Back to summing up: only you can sum up, only you can assess your case—I can’t do it for you. I don’t know you. Only you really know you. And only you know the state of your character.
Look—when I did a summation on myself, I clearly saw some of my flaws. I’m
bossy. I’m extremely controlling. I find it easier to do things myself rather than share in the doing. I’ve been working by myself for so long as an independent person, being part of a marital team would be difficult for me. That’s who I am. I either had to do an honest evaluation of myself and have a desire to soften the elements that might rub a husband the wrong way—or recognize that whomever I was with had to be able to deal with those elements.
Al also had to do his own summing up. He was not a guy who was going to play second fiddle to me. If I wanted someone who would carry my bags through life, it wasn’t going to be Al. About that bossiness part:
Today, quite often, Al says to me when I apologize for my overkill, “You’re never
not
going to be controlling, Star, and I knew that when we were dating. I figured that I couldn’t get freaked out every time you pulled that because that’s who you are and I couldn’t change you.”
He was right. You can never change another person, but if you’re convinced that something in your character is not good, you
can
change yourself. You can either recognize that the not-good stuff will be a grave impediment in your relationship, or at least try to soften the effect of the bad junk—even if you can’t erase it completely.

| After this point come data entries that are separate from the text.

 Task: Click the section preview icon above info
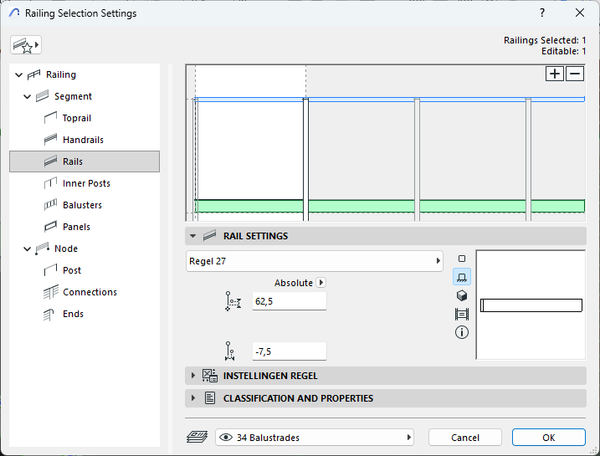pos(462,314)
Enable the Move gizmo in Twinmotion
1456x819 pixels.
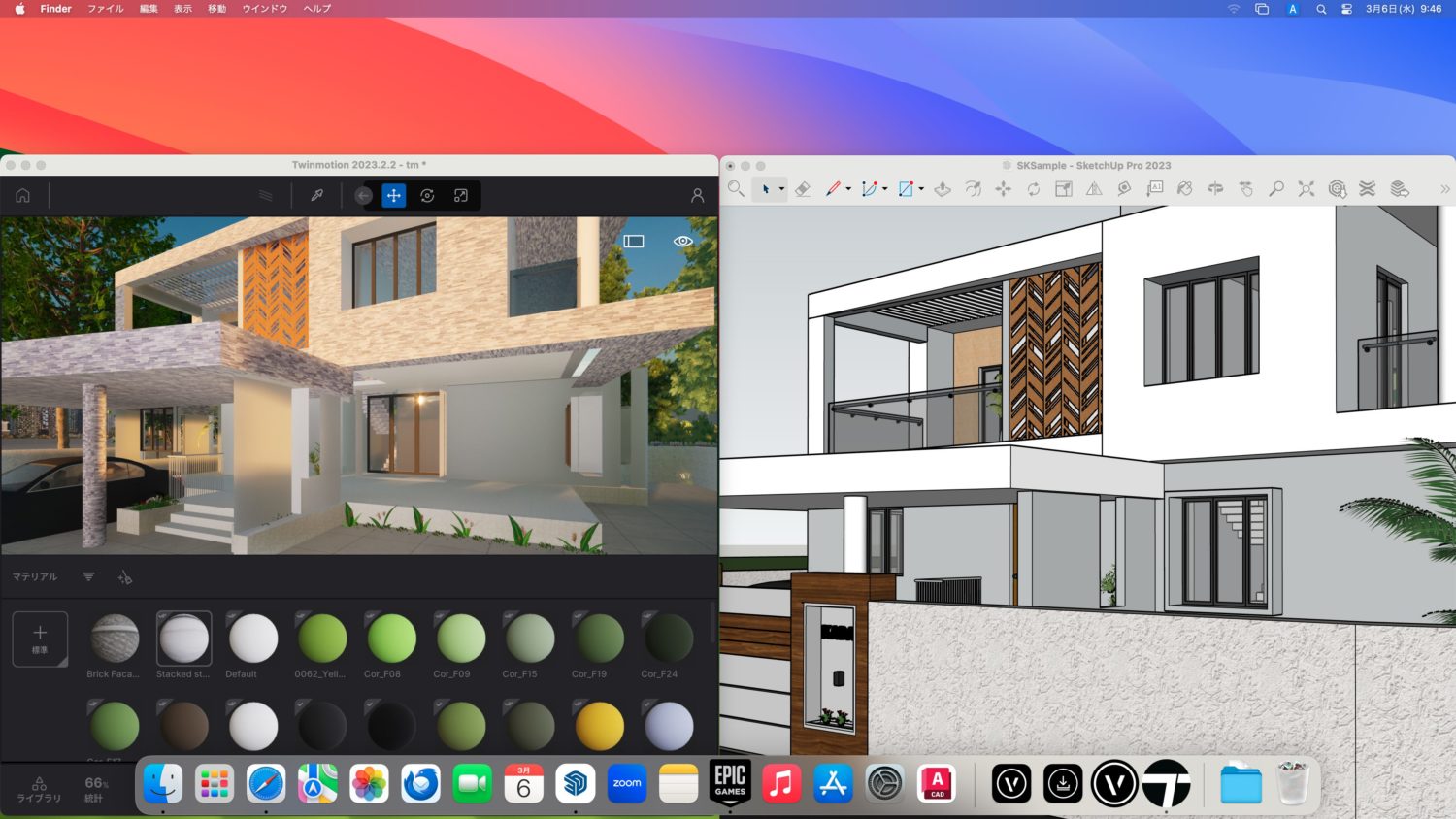pyautogui.click(x=393, y=195)
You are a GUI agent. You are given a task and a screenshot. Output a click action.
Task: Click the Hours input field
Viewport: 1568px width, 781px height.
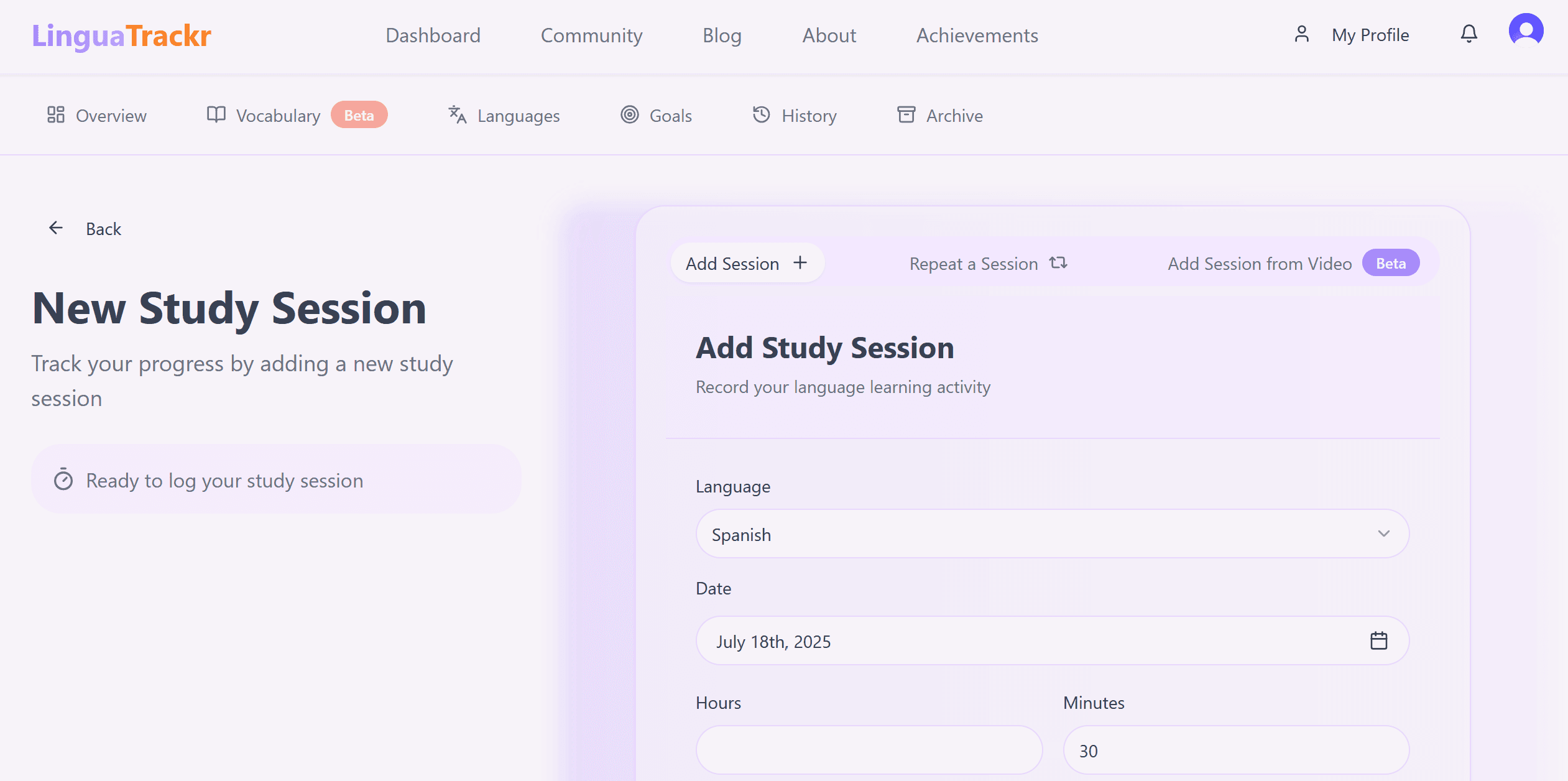[869, 751]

So, here’s the deal. When you meet a man who looks very wonderful and promising, you both need to think like lawyers. Sum up. Each of you make lists—what’s the good stuff about yourself, what’s the bad? Deal with your own bad junk before the other side deals with it—that’s what lawyers do. Deal with the stuff that doesn’t make your case look good. And deal with it actively. When you see the weakness in your case, try to minimize it. If you’re in bad shape physically, make every effort to get healthy. If you’re the kind of person who’s nasty to others, try to soften it or fix it. Highlight the good stuff, and try to diminish the bad stuff by explaining to the other what it all means—that’s where communication comes in.